The court relied on the decision of Royal British Bank v. Turquand and held that the defendant company was liable to pay the plaintiff firm for their services as they cannot make to suffer because of the irregularity which took place in the management of the company.

 

Exceptions

However, there are certain exceptions to this doctrine; a person cannot be benefited from the doctrine of indoor management in the following circumstances:

 

  • when the person has actual knowledge or constructive notice of any irregularity in the internal proceedings of the company

 

  • when the person dealing with the company was negligent and,  the irregularities could have been discovered through enquiries had he acted in a prudent manner;

This can be better understood from the case of Anand Bihari Lal v. Dinshaw & Co. (1946) Here, the plaintiff bought a property from the defendant through their accountant without enquiring whether the accountant had power of attorney or not.

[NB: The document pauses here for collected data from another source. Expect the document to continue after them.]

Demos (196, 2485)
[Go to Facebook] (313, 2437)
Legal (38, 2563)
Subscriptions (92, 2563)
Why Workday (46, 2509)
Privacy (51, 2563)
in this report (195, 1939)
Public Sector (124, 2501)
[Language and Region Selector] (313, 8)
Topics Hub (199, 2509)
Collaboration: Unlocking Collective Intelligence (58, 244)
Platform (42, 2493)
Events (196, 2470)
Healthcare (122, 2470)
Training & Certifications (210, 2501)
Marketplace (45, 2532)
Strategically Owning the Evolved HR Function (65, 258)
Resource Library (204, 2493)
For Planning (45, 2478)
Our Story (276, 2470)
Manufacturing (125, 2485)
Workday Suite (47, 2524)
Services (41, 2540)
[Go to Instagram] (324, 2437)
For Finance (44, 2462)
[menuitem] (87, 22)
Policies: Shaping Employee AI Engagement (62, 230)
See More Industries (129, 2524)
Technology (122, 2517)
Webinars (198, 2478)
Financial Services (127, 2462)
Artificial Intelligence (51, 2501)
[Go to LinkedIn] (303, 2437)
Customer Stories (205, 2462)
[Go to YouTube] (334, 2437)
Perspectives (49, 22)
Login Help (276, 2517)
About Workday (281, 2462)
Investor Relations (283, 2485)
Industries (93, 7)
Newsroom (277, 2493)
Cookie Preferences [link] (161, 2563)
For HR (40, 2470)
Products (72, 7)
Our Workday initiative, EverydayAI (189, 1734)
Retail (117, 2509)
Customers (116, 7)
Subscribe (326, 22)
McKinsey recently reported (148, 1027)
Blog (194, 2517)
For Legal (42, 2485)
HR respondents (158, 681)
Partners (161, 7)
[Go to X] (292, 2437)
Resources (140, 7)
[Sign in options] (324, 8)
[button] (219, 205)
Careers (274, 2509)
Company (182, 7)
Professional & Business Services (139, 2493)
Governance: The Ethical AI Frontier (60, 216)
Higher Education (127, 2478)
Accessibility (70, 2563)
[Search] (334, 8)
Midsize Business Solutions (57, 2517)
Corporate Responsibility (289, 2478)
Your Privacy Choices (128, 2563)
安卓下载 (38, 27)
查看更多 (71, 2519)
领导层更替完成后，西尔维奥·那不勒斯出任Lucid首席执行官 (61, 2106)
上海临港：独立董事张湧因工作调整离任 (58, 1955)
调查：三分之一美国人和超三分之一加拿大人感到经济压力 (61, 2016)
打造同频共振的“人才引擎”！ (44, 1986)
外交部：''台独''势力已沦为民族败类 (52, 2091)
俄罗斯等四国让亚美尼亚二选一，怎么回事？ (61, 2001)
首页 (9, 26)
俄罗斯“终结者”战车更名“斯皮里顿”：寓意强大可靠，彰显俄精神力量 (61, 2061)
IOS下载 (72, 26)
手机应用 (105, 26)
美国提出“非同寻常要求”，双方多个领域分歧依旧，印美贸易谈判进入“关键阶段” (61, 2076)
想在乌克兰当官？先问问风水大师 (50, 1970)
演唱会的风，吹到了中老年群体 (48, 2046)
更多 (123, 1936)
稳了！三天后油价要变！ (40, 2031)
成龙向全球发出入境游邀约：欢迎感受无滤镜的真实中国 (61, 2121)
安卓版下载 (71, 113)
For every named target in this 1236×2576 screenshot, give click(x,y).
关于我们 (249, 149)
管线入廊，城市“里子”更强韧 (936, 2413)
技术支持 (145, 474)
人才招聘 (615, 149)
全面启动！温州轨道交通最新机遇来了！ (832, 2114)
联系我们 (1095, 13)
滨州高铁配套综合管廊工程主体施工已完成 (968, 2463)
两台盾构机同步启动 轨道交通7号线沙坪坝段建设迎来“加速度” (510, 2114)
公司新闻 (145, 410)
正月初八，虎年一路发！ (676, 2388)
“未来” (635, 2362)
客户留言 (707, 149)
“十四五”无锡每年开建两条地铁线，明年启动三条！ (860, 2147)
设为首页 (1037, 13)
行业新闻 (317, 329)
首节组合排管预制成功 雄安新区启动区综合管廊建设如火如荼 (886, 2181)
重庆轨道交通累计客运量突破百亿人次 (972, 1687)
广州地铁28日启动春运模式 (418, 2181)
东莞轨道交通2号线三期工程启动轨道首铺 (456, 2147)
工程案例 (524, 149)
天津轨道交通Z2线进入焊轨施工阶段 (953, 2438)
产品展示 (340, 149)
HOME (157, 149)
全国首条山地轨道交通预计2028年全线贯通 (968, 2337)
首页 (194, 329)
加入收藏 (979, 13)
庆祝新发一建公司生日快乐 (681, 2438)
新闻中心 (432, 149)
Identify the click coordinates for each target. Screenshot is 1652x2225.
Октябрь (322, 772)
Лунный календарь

The accountant had acted beyond the scope of its authority and the same could have come to the notice of the plaintiff if he had acted prudently. As a result, the court held that the transfer was void.

 

  • when the person dealing with the company banks upon a forged document or  when the company performs an act which is void;

 

  • when the person enters into a contract with an agent or officer of the company who acts beyond the power and authority granted to it.

 

Conclusion

Thus, I’d say that the doctrine of constructive notice and indoor management are complementary to each other. The importance of the doctrine of constructive notice is that it protects the company from the outsiders, and the importance of the doctrine of indoor management lies in the fact that it offers protection to the outsiders while dealing with the affairs of the company. The doctrine of constructive notice comes into the picture when an outsider fails to inquire about the company whereas the doctrine of indoor management can be invoked by any outsider dealing with the company.